WHAT IS REQUIRED:
Copy out every entry precisely.

Dataset entries:

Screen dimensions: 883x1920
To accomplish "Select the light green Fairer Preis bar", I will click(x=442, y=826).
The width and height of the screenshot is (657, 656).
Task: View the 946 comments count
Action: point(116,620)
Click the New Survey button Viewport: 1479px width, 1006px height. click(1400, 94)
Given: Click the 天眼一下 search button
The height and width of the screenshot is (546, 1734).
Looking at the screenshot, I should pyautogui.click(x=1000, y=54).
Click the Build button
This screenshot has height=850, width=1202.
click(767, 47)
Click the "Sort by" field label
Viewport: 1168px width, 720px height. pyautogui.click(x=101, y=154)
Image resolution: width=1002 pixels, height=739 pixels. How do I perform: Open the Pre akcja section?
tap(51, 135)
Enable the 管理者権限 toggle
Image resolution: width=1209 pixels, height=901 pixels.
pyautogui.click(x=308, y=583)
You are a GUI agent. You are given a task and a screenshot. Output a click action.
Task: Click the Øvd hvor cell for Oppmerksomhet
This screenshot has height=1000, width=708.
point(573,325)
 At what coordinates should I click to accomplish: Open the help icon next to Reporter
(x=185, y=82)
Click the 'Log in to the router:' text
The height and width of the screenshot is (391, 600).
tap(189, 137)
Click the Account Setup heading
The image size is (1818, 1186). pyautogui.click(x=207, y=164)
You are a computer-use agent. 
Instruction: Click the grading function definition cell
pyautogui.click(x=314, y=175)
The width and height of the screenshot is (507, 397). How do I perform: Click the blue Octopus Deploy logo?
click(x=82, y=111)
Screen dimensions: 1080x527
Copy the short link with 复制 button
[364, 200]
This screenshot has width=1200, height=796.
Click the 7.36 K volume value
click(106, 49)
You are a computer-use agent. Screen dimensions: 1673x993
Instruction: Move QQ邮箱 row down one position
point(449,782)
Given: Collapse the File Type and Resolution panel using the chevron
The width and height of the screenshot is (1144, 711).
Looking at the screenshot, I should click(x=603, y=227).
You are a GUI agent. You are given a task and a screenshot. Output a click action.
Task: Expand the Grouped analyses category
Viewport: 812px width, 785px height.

EXERCISE SOLUTION:
Screen dimensions: 883x1920
To accomplish "Select the light green Fairer Preis bar", I will click(x=442, y=826).
The width and height of the screenshot is (657, 656).
Task: View the 946 comments count
Action: point(116,620)
Click the New Survey button Viewport: 1479px width, 1006px height. click(1400, 94)
Given: Click the 天眼一下 search button
The height and width of the screenshot is (546, 1734).
Looking at the screenshot, I should pyautogui.click(x=1000, y=54).
Click the Build button
This screenshot has height=850, width=1202.
click(767, 47)
Click the "Sort by" field label
Viewport: 1168px width, 720px height. pyautogui.click(x=101, y=154)
Image resolution: width=1002 pixels, height=739 pixels. How do I perform: Open the Pre akcja section?
tap(51, 135)
Enable the 管理者権限 toggle
Image resolution: width=1209 pixels, height=901 pixels.
pyautogui.click(x=308, y=583)
You are a GUI agent. You are given a task and a screenshot. Output a click action.
Task: Click the Øvd hvor cell for Oppmerksomhet
This screenshot has height=1000, width=708.
point(573,325)
 At what coordinates should I click to accomplish: Open the help icon next to Reporter
(x=185, y=82)
Click the 'Log in to the router:' text
The height and width of the screenshot is (391, 600).
tap(189, 137)
Click the Account Setup heading
The image size is (1818, 1186). pyautogui.click(x=207, y=164)
You are a computer-use agent. 
Instruction: Click the grading function definition cell
pyautogui.click(x=314, y=175)
The width and height of the screenshot is (507, 397). How do I perform: Click the blue Octopus Deploy logo?
click(x=82, y=111)
Screen dimensions: 1080x527
Copy the short link with 复制 button
[364, 200]
This screenshot has width=1200, height=796.
Click the 7.36 K volume value
click(106, 49)
You are a computer-use agent. Screen dimensions: 1673x993
Instruction: Move QQ邮箱 row down one position
point(449,782)
Given: Collapse the File Type and Resolution panel using the chevron
The width and height of the screenshot is (1144, 711).
Looking at the screenshot, I should click(x=603, y=227).
You are a GUI agent. You are given a task and a screenshot. Output a click action.
Task: Expand the Grouped analyses category
Viewport: 812px width, 785px height.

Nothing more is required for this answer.